TEXTO PROPORCIONADO:
Aunque Gardel haya predicado lo contrario,
diez, quince o treinta segundos pueden ser una eternidad. Lo entendí a plenitud
el lunes pasado cuando me percaté de la cercanía mortal de una pistola más
grande que el rostro del adolescente que me apunta mientras me pide el reloj,
el celular y la cartera.
Está ocurriendo a plena luz del día. Tres o
cuatro de la tarde. Final de la avenida Casanova. Caracas. Estoy tras el
volante de uno de los muchos vehículos hace rato detenidos por la descomunal
tranca. A pocos metros, en la esquina, cuatro policías bolivarianos conversan
distraídos.
“No uso reloj, no llevo cartera, pero tengo
dinero en el bolsillo”, le digo, con el poco de voz que el miedo permite. “El
celular está en la chaqueta, en el puesto de atrás”, agrego. Y cuando me vuelvo
a buscarlo para entregárselos, el adolescente, flanqueado por dos más, escupe:
“Si te mueves te quemo” y hace como que va a apretar el gatillo.
Entonces comprendo la gravedad de la
situación. Porque el adolescente está tan asustado como yo. La pistola tiembla
entre sus manos. Entro en crisis y trato de calmarlo para calmarme a mí mismo.
Recuerdo escenas de Diles que no me maten de Freddy Siso cuando el personaje
interpretado por Asdrúbal Meléndez implora de rodillas por su vida.
Cierro los ojos esperando el pistoletazo y
pienso alocadamente. En los amigos que nos ruegan que emigremos del país. En Y
salimos a matar gente, el libro de Alejandro Moreno. En la ironía de que hace
años, en 1993, participé desde la UCAB en uno de los primero estudios que
alertaba sobre el crecimiento exponencial del homicidio y la barbarie,
publicado luego bajo el título de La violencia en Venezuela, y ahora, me digo,
estoy a punto de convertirme en solo una cifra más, un objeto y no un sujeto de
estudio.
Como en un flashback final, largo y
melancólico, decenas de rostros se atropellan en la memoria. Los amigos, los
panas inolvidables. Los padres y los hermanos. Las mujeres que he amado,
hermanas, amigas, novias. Pienso que Marianella me está esperando. En Rut y en
Eleonora. En Isira. Incluso en Teo, nuestro perrito fiel. Y, al final, como una
pesadilla diabólica se atraviesa aquella escena de ese fracaso sin retorno
llamado Andrés Izarra, ministro oficialista, carcajeándose ante las cámaras de
CNN para burlarse de los muertos, de las cifras de homicidios que con
rigurosidad científica aportaba esa noche el sociólogo Briceño León.

TAREA PROPUESTA: Traduce al inglés esta oración del texto sobre el asalto en Caracas: «Entro en crisis y trato de calmarlo para calmarme a mí mismo.» Las líneas que siguen constituyen un material independiente del texto.

DATOS PRESENTADOS:
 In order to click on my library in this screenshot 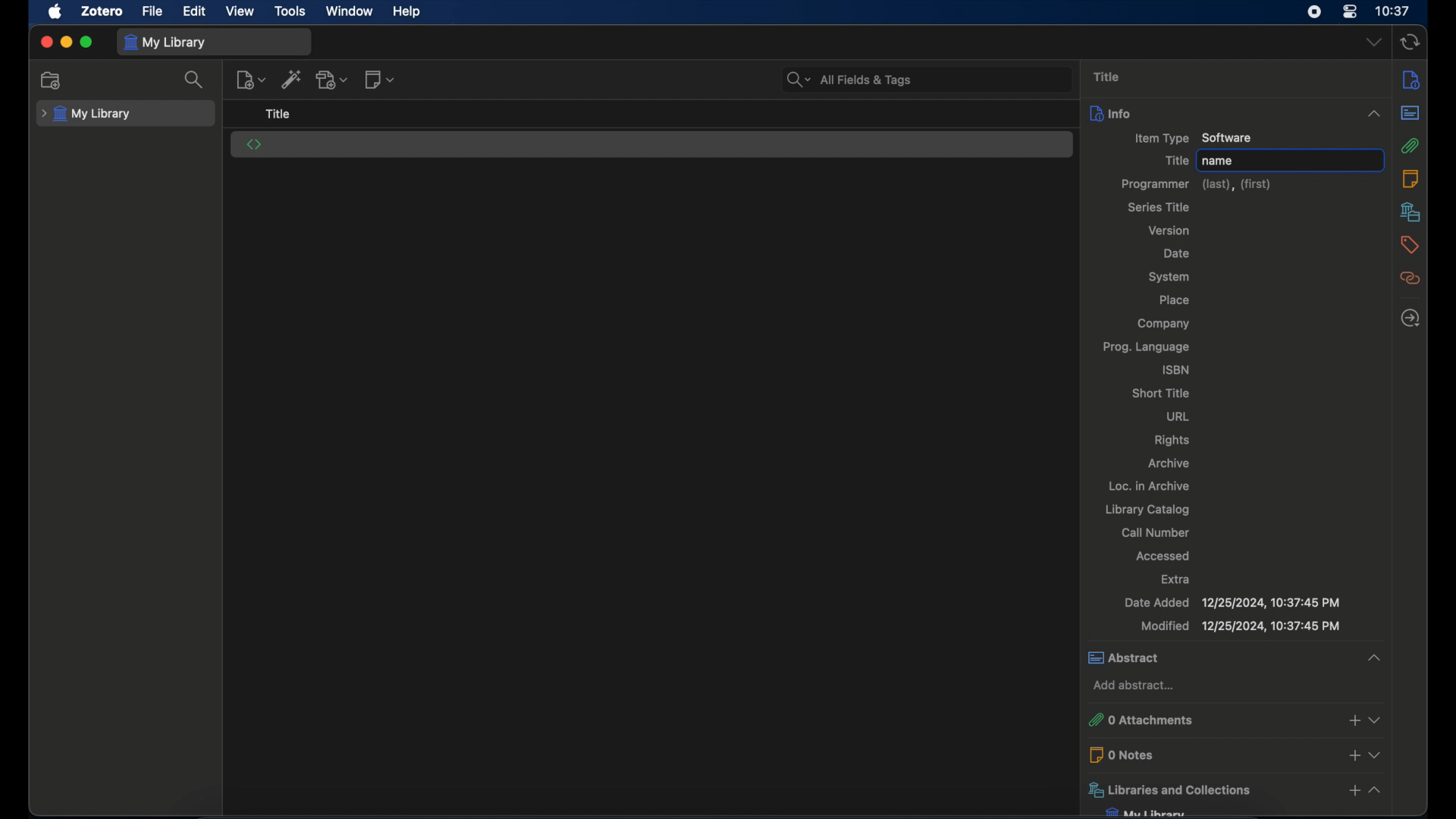, I will do `click(1144, 812)`.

TAREA RESUELTA: I fall apart and try to calm him down in order to calm myself.